§ **Your objective**: Without the pictures, print the lines from the one holding "The image size is (1920, 1200)." through the last line below, both included, exactly as they stand.

§ **Data supplied**:
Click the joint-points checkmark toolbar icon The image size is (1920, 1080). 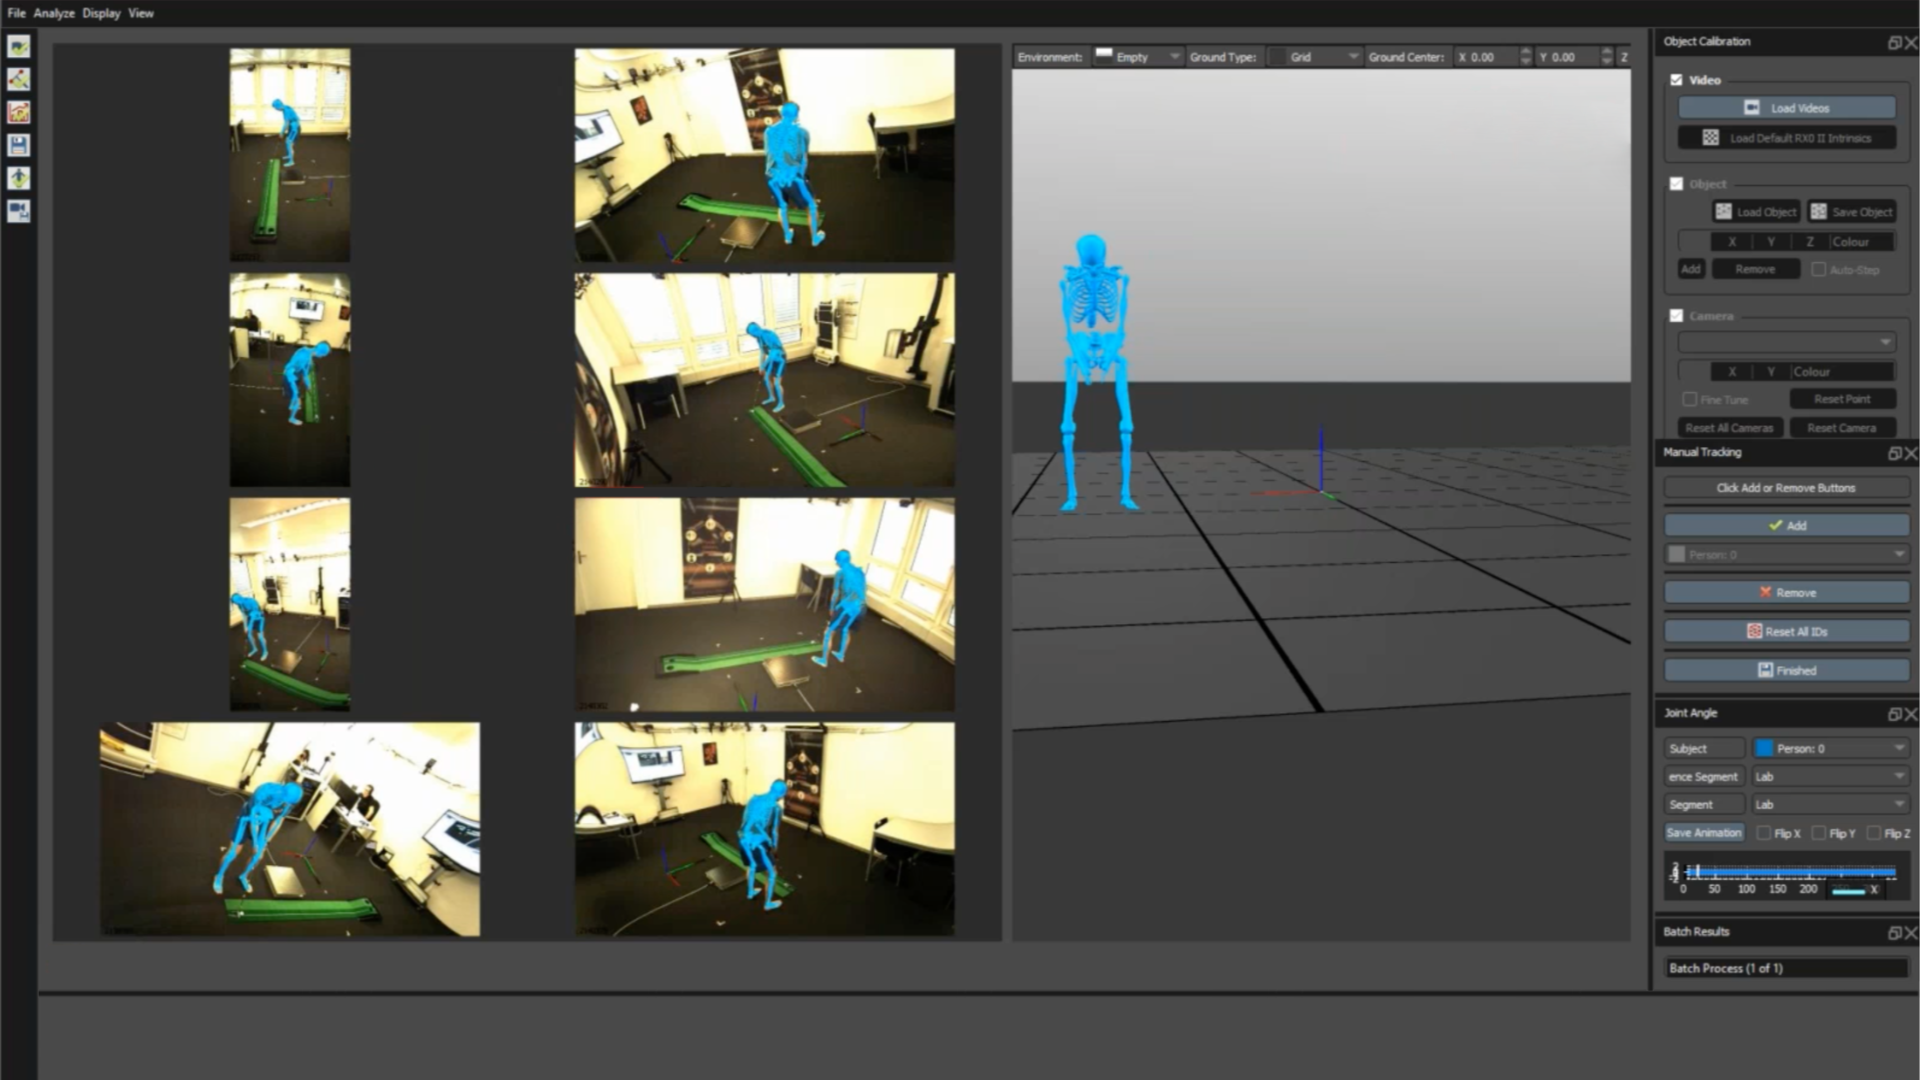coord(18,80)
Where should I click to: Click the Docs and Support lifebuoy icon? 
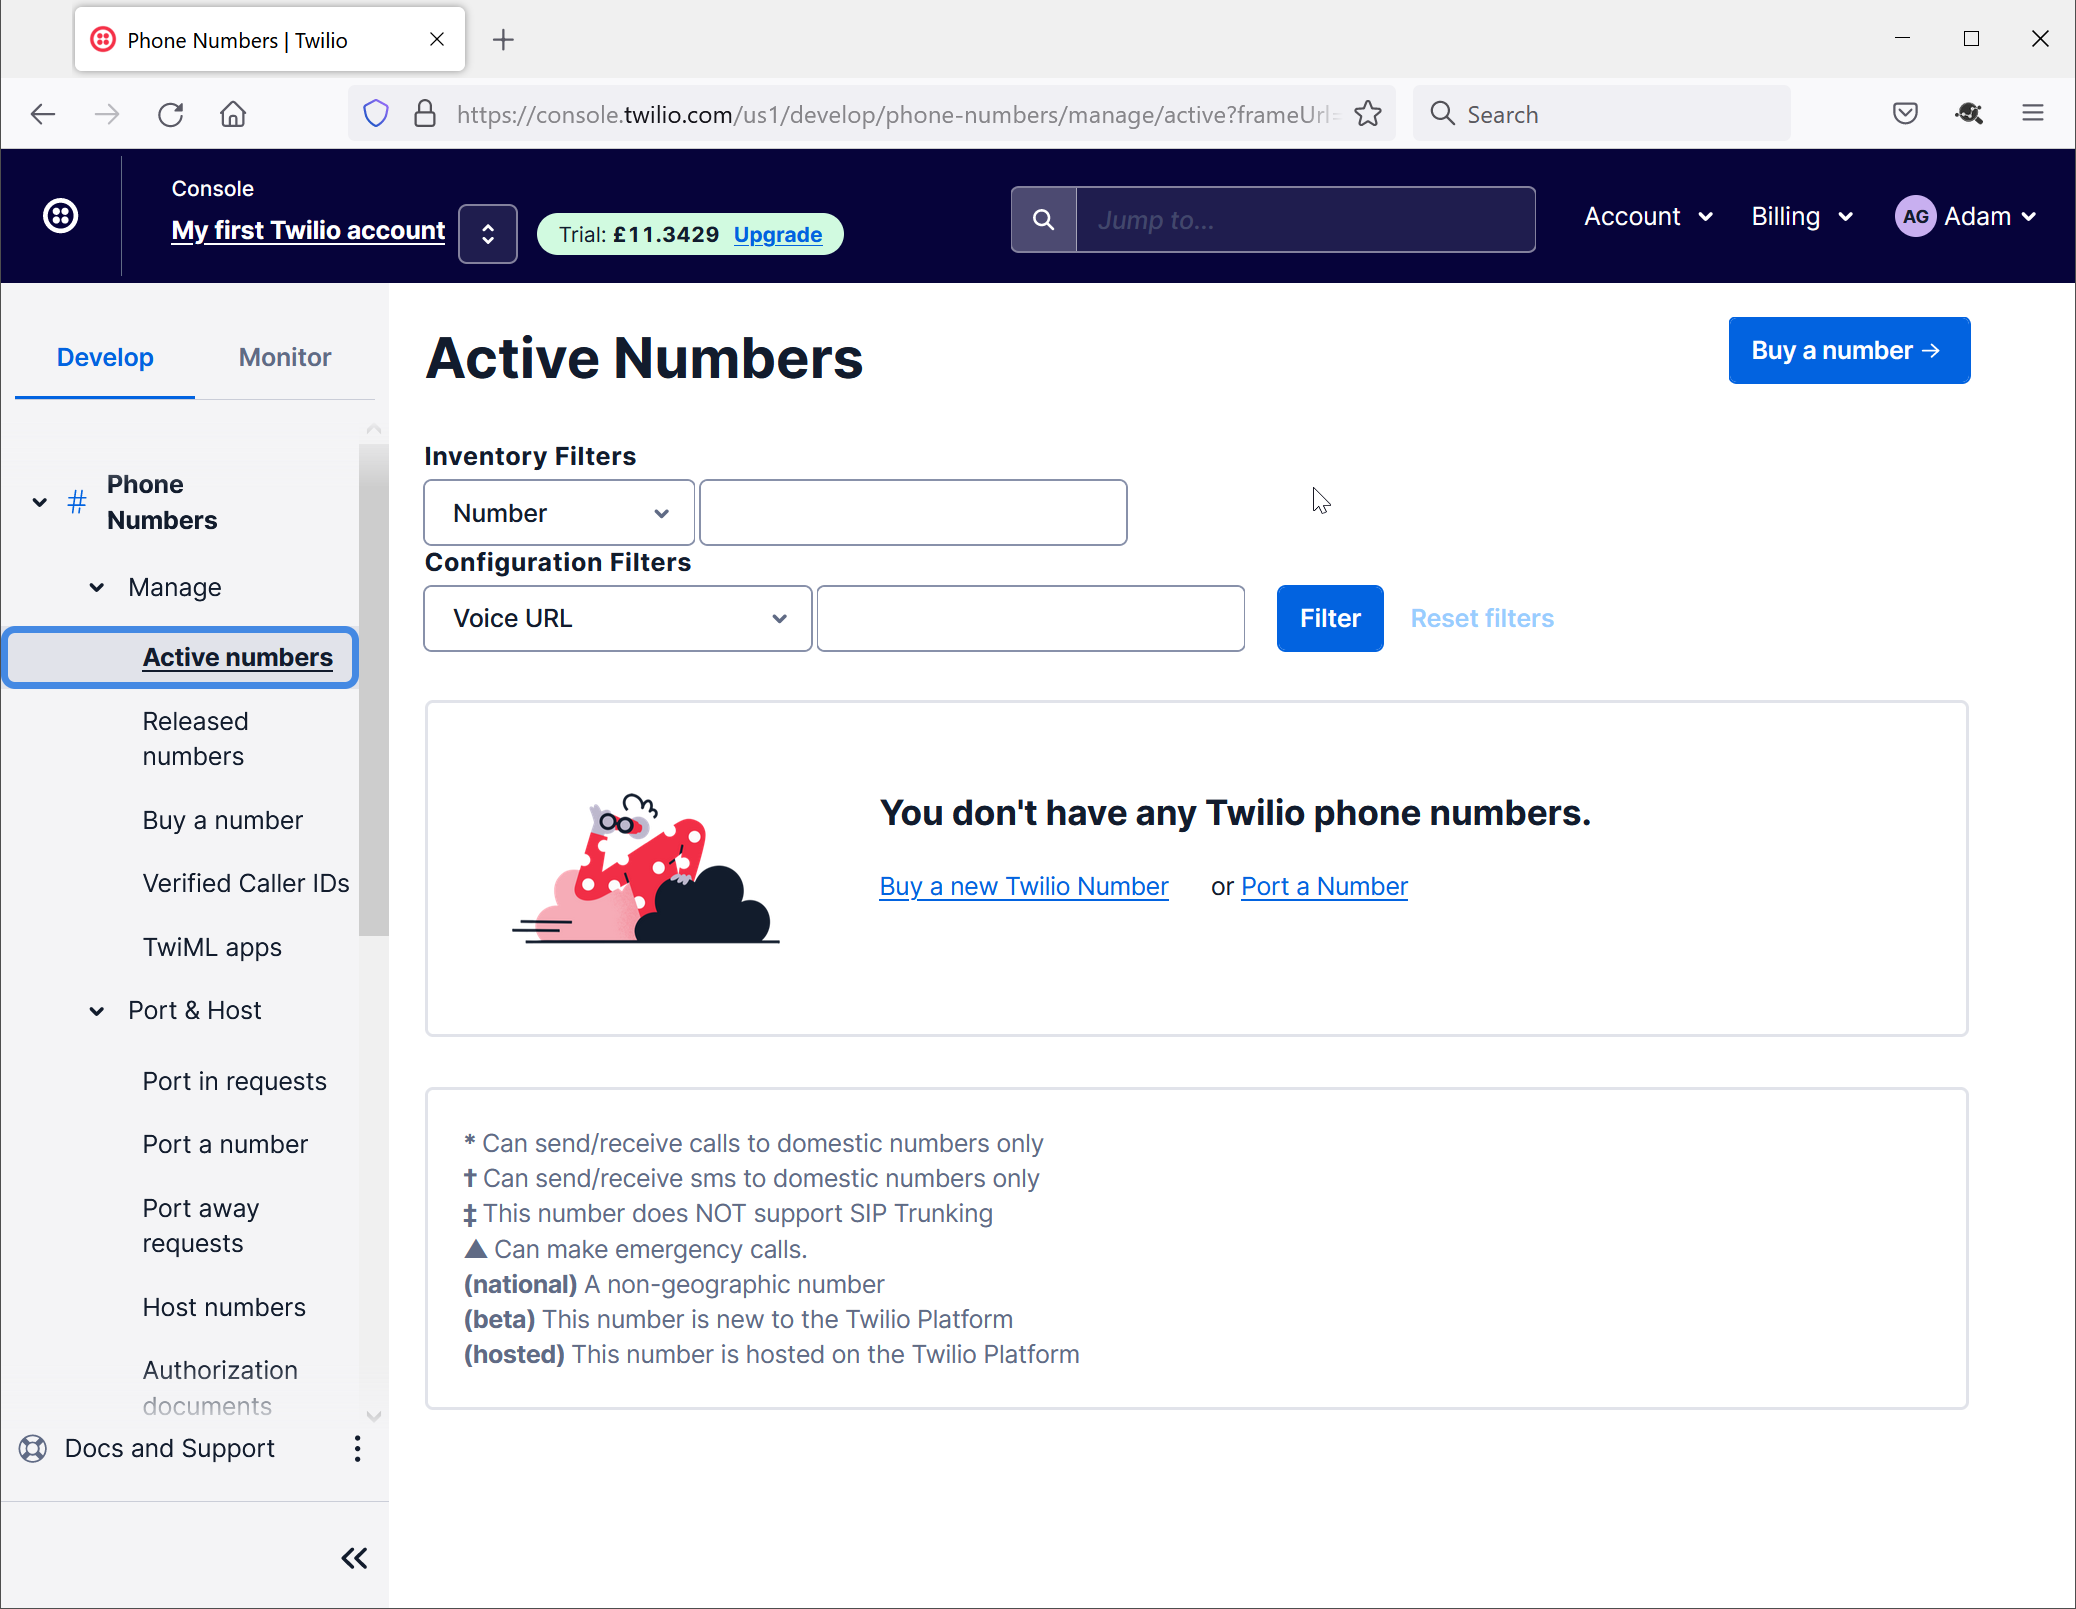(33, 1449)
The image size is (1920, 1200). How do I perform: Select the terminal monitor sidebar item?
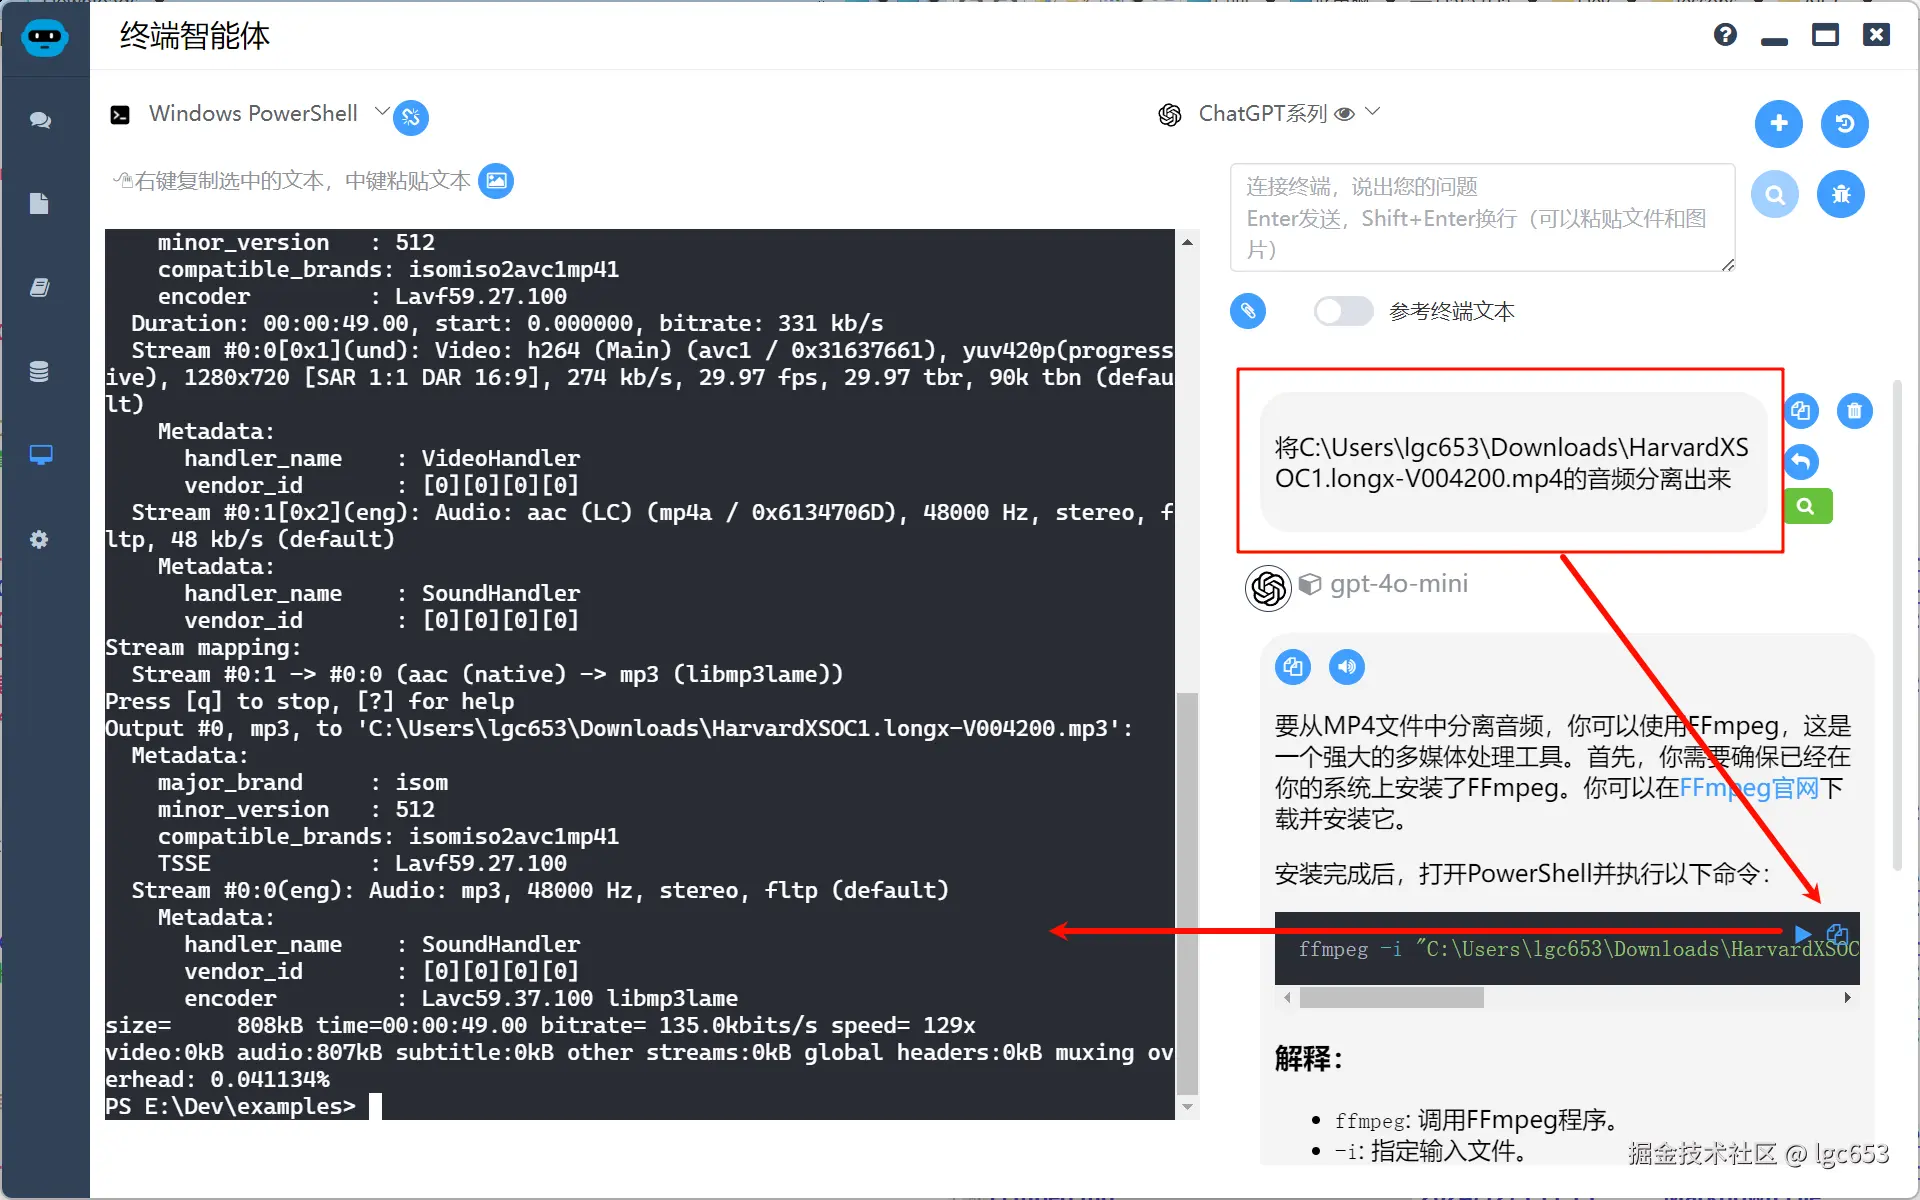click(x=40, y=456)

§ **Completed exercise**:
The image size is (1920, 1200). How do I perform: Select the terminal monitor sidebar item?
click(x=40, y=456)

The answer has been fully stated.